'''
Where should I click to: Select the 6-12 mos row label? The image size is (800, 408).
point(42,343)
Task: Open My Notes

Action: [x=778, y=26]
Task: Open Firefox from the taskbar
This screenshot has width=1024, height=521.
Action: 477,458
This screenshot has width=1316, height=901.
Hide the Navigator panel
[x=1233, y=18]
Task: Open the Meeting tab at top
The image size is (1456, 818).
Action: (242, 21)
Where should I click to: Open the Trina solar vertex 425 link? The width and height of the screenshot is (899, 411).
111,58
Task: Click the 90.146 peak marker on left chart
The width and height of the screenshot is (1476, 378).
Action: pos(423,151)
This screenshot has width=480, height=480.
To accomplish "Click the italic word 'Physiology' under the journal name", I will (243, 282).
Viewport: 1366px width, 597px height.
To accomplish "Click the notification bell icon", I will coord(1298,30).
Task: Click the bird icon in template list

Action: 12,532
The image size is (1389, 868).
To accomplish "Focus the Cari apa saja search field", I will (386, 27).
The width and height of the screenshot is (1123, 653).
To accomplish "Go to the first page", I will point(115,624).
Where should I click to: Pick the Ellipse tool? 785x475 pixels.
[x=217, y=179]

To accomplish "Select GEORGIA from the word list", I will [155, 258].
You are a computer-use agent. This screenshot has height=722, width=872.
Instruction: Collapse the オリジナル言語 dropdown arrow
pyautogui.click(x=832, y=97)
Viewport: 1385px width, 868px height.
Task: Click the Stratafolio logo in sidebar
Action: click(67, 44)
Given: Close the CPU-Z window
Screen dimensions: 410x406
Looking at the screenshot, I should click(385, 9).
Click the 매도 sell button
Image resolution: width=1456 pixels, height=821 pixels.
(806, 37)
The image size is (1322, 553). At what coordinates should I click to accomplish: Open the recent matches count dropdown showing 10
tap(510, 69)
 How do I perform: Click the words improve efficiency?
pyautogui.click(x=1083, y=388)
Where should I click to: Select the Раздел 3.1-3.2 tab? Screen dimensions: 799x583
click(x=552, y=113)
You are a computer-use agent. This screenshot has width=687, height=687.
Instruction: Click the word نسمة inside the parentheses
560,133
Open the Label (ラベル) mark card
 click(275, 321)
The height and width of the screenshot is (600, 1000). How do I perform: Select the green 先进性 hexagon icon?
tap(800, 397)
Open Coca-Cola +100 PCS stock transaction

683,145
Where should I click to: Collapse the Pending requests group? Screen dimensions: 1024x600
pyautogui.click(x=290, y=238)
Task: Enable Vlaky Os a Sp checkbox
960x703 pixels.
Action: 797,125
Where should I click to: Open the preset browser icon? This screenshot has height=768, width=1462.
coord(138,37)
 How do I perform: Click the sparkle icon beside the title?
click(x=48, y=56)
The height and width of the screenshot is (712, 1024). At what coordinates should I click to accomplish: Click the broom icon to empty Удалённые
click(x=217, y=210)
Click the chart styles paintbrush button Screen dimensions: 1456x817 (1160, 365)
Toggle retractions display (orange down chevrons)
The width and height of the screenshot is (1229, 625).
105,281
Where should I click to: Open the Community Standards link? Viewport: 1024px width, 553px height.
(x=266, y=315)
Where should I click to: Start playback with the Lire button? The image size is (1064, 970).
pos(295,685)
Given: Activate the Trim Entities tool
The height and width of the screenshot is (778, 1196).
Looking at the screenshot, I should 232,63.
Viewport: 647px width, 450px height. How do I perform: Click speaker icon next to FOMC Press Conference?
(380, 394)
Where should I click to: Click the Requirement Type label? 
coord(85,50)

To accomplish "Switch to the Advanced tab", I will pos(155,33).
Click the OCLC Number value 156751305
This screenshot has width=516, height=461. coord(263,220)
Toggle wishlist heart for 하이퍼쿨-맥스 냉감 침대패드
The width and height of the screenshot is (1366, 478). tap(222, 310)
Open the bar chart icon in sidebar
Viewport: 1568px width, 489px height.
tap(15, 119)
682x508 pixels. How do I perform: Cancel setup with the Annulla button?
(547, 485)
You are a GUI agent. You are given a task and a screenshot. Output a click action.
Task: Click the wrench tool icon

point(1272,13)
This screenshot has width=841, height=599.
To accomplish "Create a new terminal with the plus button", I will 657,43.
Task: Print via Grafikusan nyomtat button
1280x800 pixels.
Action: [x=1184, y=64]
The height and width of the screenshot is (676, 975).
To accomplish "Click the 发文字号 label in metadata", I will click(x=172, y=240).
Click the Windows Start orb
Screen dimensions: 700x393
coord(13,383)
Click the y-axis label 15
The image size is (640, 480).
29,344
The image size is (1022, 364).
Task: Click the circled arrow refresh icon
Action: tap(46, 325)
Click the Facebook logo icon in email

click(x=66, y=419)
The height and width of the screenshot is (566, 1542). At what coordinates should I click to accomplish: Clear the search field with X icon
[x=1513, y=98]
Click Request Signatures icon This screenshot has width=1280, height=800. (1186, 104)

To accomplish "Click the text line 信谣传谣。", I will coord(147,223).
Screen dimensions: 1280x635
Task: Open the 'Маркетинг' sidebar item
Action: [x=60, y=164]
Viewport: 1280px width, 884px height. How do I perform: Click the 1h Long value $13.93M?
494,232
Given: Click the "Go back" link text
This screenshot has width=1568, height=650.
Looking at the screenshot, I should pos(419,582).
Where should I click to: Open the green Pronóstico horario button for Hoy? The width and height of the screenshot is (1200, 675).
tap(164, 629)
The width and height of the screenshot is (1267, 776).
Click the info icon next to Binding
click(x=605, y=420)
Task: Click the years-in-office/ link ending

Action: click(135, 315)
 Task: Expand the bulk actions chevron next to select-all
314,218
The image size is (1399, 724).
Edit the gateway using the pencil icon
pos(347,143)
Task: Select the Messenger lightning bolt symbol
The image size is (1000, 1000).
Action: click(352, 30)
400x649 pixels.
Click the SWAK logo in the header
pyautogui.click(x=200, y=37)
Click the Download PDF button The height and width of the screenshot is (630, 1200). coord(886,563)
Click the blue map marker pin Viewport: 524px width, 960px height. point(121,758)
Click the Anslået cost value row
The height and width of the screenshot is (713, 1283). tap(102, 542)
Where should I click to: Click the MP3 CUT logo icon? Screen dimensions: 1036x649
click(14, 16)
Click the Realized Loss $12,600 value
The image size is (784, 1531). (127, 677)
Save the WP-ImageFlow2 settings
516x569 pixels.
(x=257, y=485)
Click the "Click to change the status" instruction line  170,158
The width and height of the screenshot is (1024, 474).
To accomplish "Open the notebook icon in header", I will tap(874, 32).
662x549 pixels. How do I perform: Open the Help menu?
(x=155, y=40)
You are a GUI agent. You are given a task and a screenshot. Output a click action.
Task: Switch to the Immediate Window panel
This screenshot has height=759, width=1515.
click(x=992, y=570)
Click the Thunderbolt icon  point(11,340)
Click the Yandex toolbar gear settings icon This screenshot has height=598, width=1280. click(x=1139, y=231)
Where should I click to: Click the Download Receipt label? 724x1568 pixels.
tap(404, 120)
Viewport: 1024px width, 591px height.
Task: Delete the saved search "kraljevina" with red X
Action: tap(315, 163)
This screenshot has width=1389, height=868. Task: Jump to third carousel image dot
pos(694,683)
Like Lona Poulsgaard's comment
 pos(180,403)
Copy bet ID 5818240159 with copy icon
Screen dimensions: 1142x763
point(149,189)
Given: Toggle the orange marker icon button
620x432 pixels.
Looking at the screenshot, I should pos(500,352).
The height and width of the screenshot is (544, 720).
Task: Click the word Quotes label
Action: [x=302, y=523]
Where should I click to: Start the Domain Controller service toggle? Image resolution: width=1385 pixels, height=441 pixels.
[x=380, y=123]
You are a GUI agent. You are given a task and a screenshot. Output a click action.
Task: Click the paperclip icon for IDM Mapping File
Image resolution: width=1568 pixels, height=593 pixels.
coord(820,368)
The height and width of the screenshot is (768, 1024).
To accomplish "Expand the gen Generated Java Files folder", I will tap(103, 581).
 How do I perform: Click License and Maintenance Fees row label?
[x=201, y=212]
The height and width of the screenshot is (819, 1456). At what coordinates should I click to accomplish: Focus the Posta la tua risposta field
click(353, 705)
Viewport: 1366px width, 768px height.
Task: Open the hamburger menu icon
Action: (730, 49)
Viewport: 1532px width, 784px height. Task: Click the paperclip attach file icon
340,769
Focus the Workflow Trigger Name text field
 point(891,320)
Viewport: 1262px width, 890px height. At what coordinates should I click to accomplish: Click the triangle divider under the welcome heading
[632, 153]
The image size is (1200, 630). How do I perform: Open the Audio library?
'''
Problem details - Everything from the line that contains "Focus the Workflow Trigger Name text field" to the last line of the entries above should be repeated word for word, both lines included, with no other output.

Solution to this exercise -
Focus the Workflow Trigger Name text field
 point(891,320)
Viewport: 1262px width, 890px height. At what coordinates should I click to accomplish: Click the triangle divider under the welcome heading
[632, 153]
The image size is (1200, 630). How do I perform: Open the Audio library?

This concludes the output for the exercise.